Neue Straßenverkehrs-Ordnung schafft mehr Sicherheit für Radfahrer

Bonn, 9. April 2013 (DVR) – Seit dem 1. April 2013 gilt eine Neufassung der Straßenverkehrs-Ordnung (StVO). Neu sind unter anderem ein Überholverbot an Bahnübergängen, erweiterte Regelungen für den Fahrradverkehr und im Bereich Tagfahrlicht für Motorräder. Überarbeitet wurde auch der Bußgeldkatalog. Radfahrer, die während der Fahrt zum Handy greifen, müssen künftig mit 25 Euro Bußgeld rechnen. Insgesamt wurden die Beträge um fünf bis zehn Euro angehoben.

Wer sich einem Gefahrzeichen nähert, musste sich bisher laut StVO „auf die angekündigte Gefahr einrichten“. Neuerdings sind „erhöhte Aufmerksamkeit“ und die „Verringerung der Geschwindigkeit im Hinblick auf eine Gefahrsituation“ erforderlich.

Im Bereich Fahrzeugausrüstung gibt es eine wesentliche Neuerung.
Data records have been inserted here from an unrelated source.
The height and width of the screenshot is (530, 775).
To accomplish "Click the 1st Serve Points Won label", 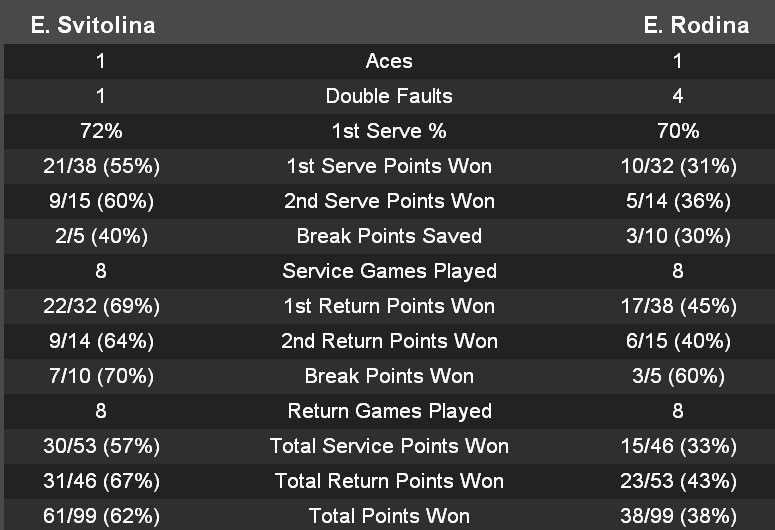I will click(x=389, y=166).
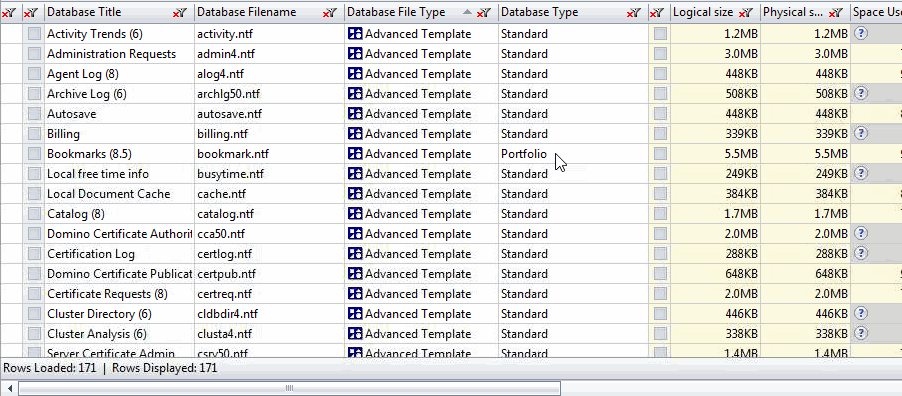
Task: Open filter icon on Logical size column
Action: coord(746,13)
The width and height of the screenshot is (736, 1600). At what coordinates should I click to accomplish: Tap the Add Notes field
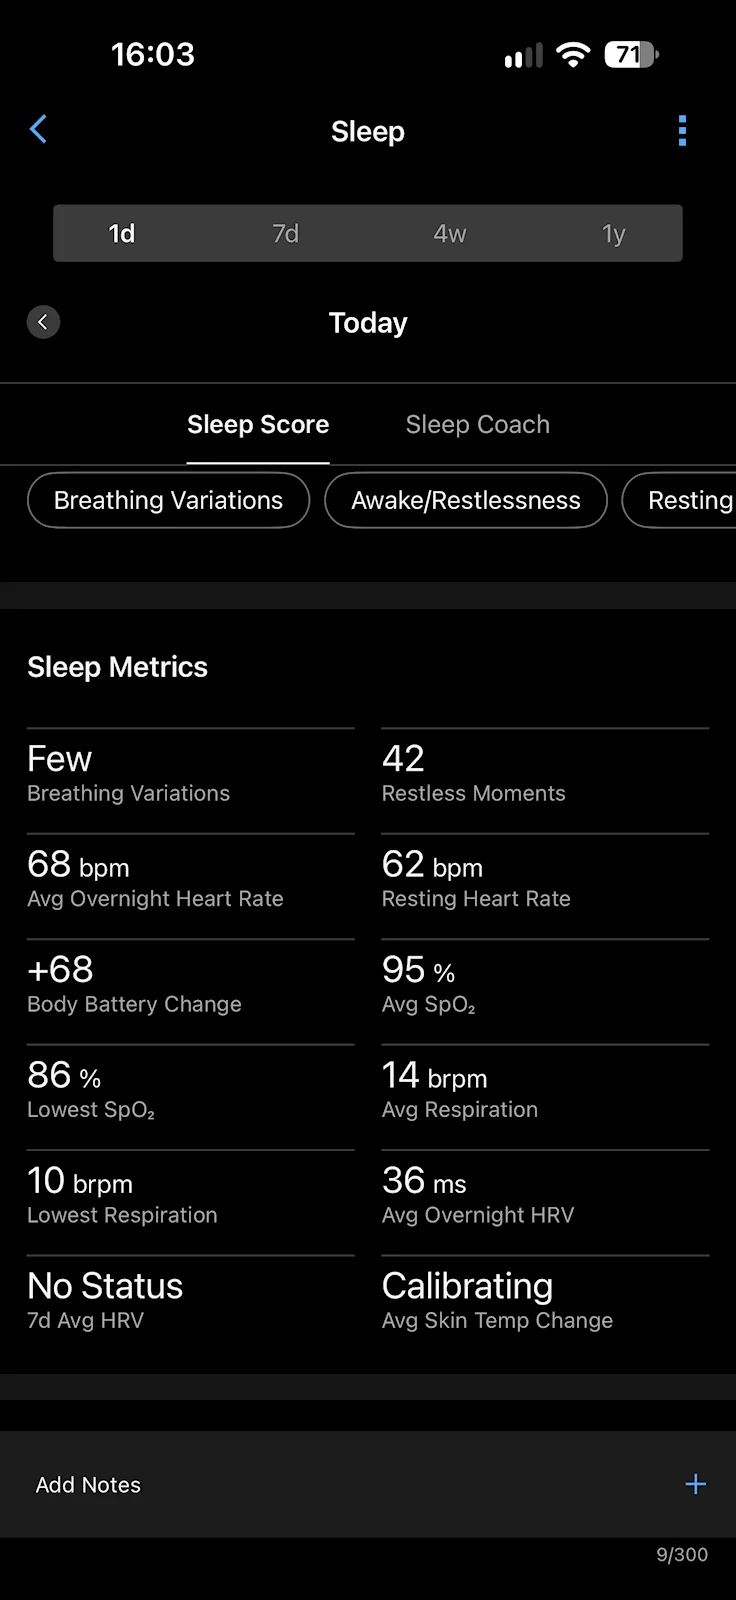(x=368, y=1484)
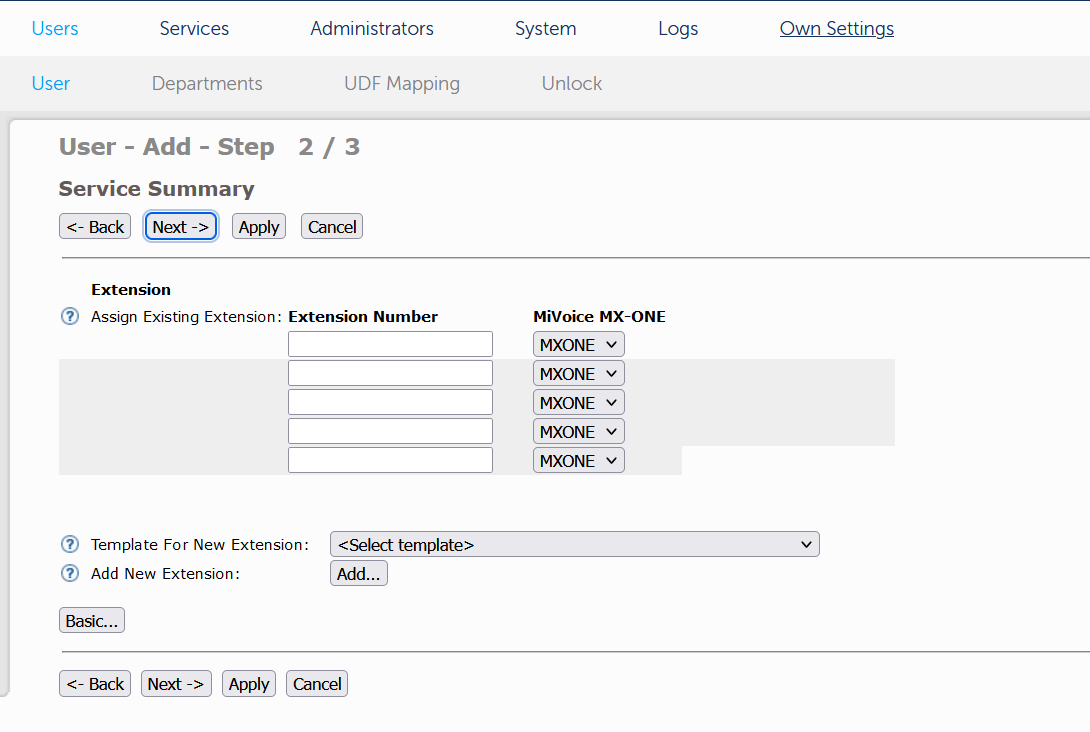Click the top Next button
Screen dimensions: 1090x732
[180, 226]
Motorradfahrer, deren Fahrzeuge mit Tagfahrlicht ausgestattet sind, können tagsüber zwischen Tagfahr- oder Abblendlicht wählen. Herrschen Dämmerung, Dunkelheit oder eingeschränkte Sichtverhältnisse vor, ist das Abblendlicht einzuschalten.
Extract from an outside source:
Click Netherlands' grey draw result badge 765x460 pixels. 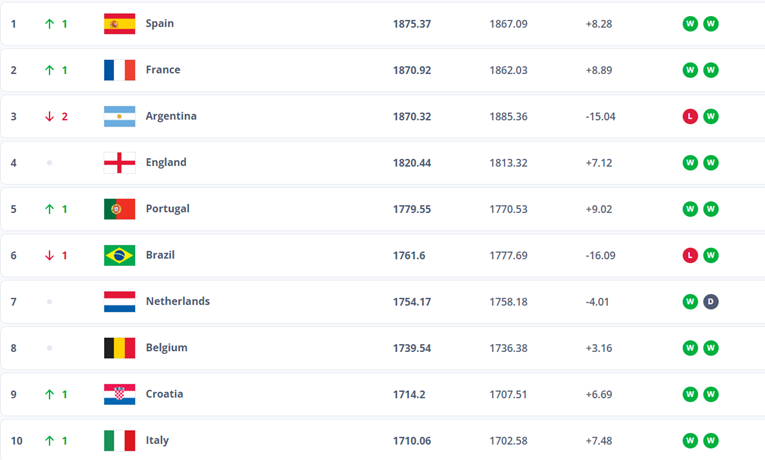[x=711, y=301]
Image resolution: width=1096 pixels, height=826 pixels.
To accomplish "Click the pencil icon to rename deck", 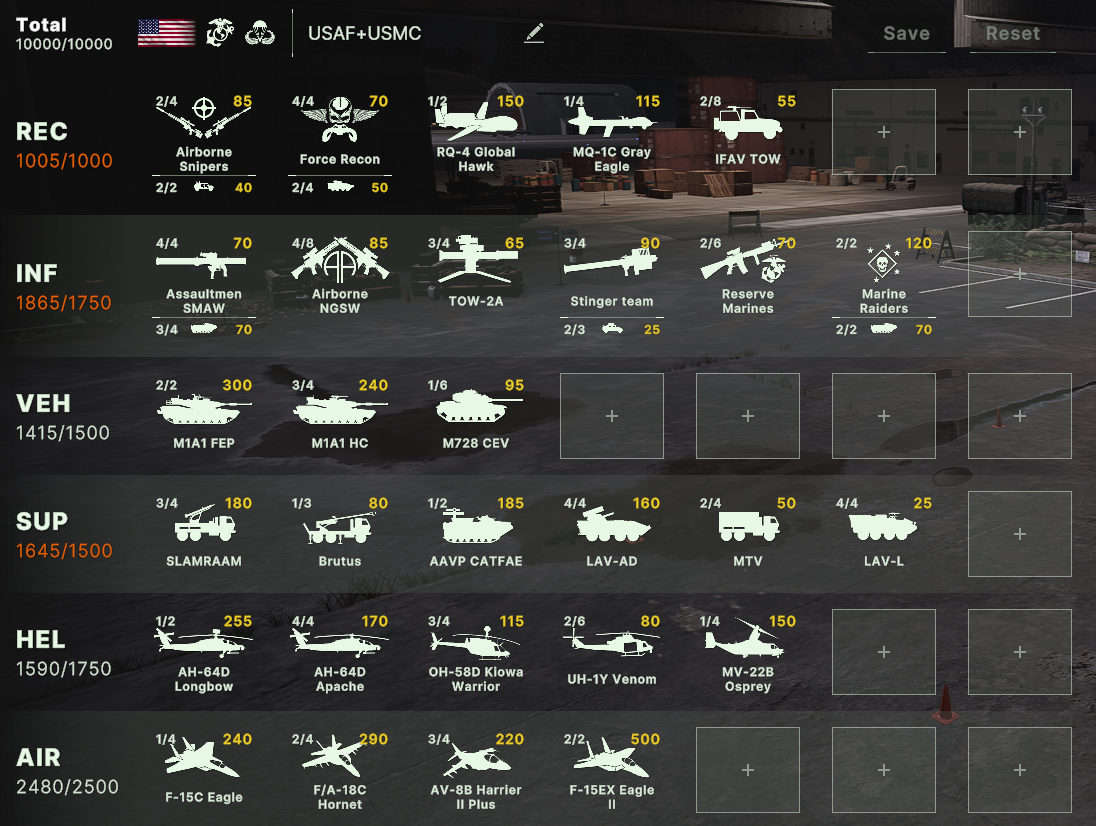I will (x=534, y=33).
Für Fahrradanhänger gilt: Zwei Kinder bis zum vollendeten siebten Lebensjahr dürfen mitfahren, der Fahrer muss mindestens 16 Jahre alt sein.
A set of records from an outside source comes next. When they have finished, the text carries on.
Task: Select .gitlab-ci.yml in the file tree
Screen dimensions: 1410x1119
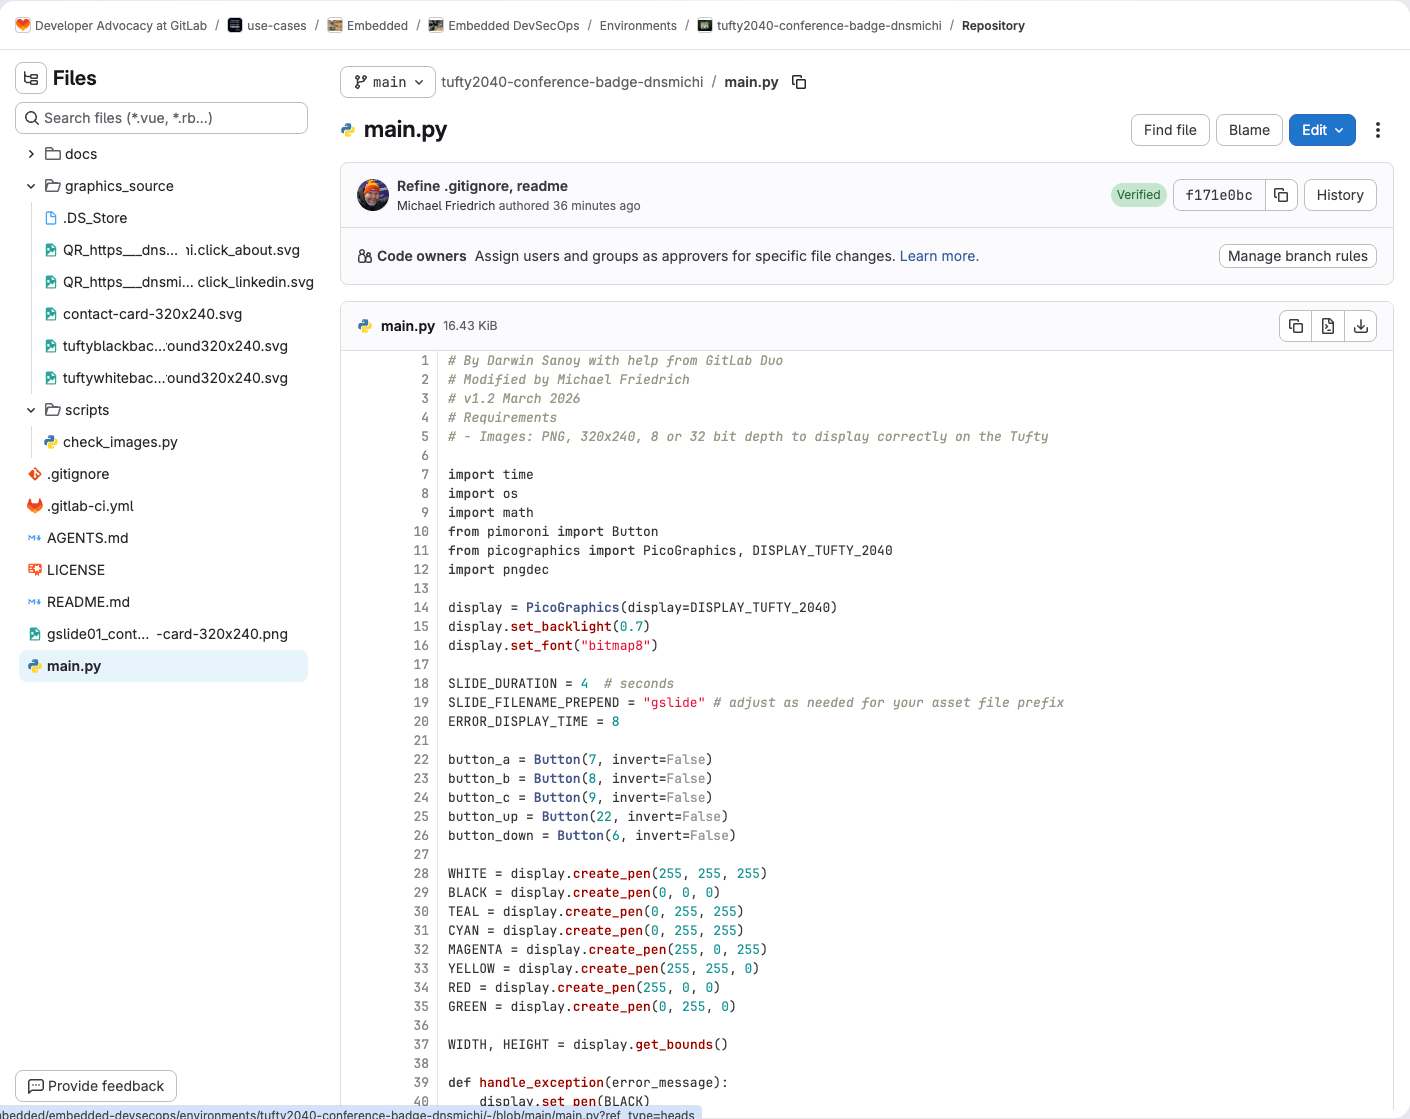Action: tap(90, 506)
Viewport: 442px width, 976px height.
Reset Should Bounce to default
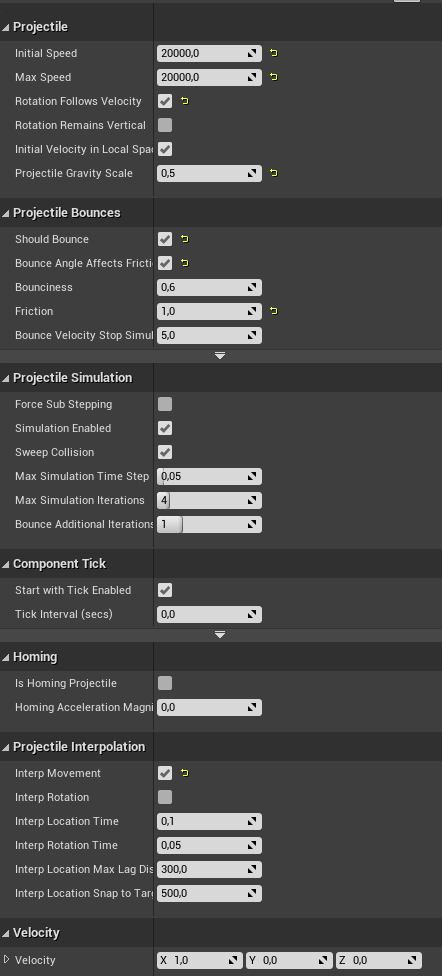point(184,239)
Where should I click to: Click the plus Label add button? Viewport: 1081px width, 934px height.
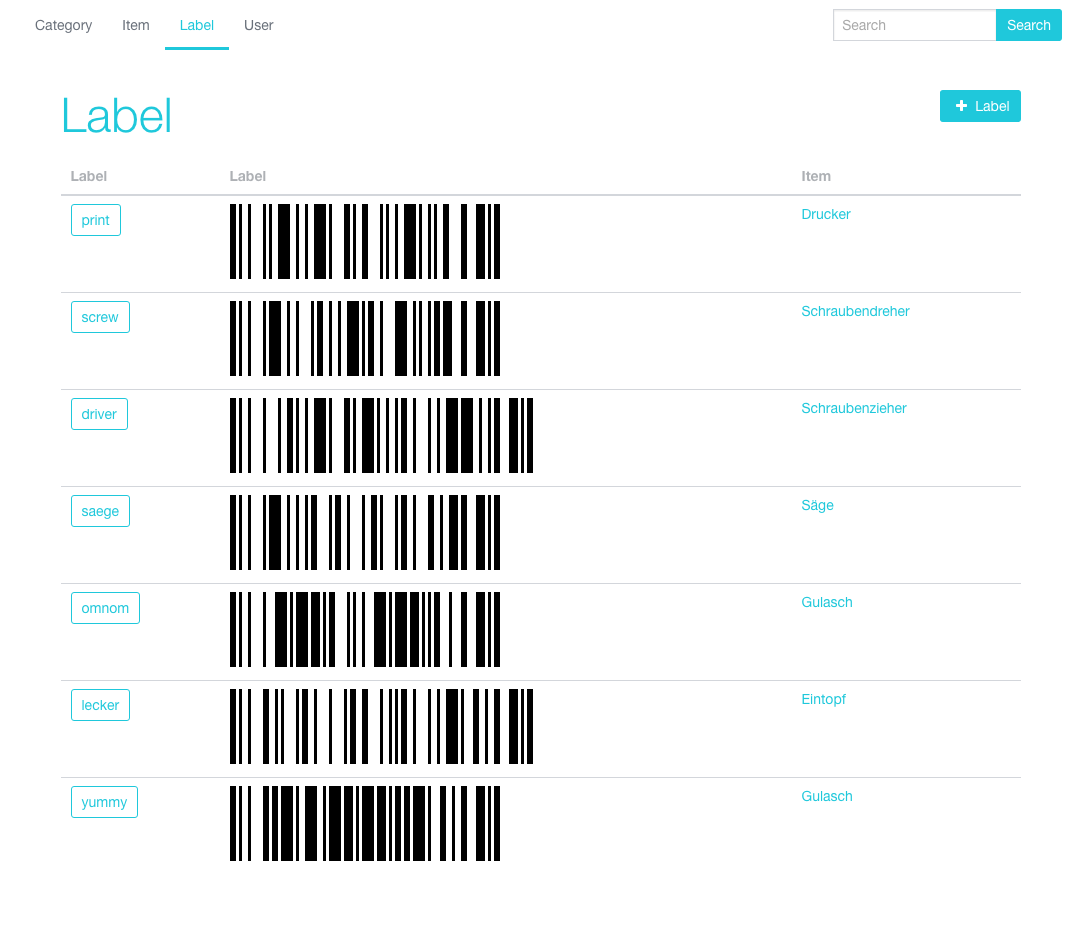click(x=980, y=106)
Insgesamt soll die neue StVO besonders die Sicherheit schwächerer Verkehrsteilnehmer erhöhen. So gilt auf Fahrradstraßen eine Höchstgeschwindigkeit von 30 km/h. Wichtig für Autofahrer: Auf den durch eine unterbrochene Leitlinie markierten Schutzstreifen für Radfahrer am rechten Straßenrand, darf ab jetzt nicht mehr geparkt werden. Vorher galt dies nur, wenn ein Haltverbotsschild am Straßenrand stand. Sind Radwege durch das blaue runde Zeichen mit dem Fahrrad gekennzeichnet, gilt wie bisher eine Benutzungspflicht. Ist das Verkehrszeichen allerdings nicht auf dem Radweg aufgestellt und nur ein Piktogramm auf dem Asphalt gemalt, muss er nicht zwangsläufig befahren werden. Ebenfalls neu ist das Zeichen der für Fußgänger und Radfahrer durchlässigen Sackgasse. Verboten ist nach neuer StVO das Inline-Skaten auf Radwegen, sofern sie nicht durch das neue Zeichen „Inline-Skaten und Rollschuhfahren frei“ kenntlich gemacht sind. Inliner müssen ansonsten auf den Gehweg ausweichen, sofern vorhanden.

Vor und auf Bahnübergängen (ab dem Gefahrzeichen mit dreistreifiger Bake bis hinter das letzte Gleis) ist das Überholen, auch für Radfahrer, grundsätzlich verboten. Die Wartepflicht an der einstreifigen Bake außerhalb geschlossener Ortschaften für Lkw über 7,5 Tonnen und Fahrzeuge mit Anhänger wurde gestrichen.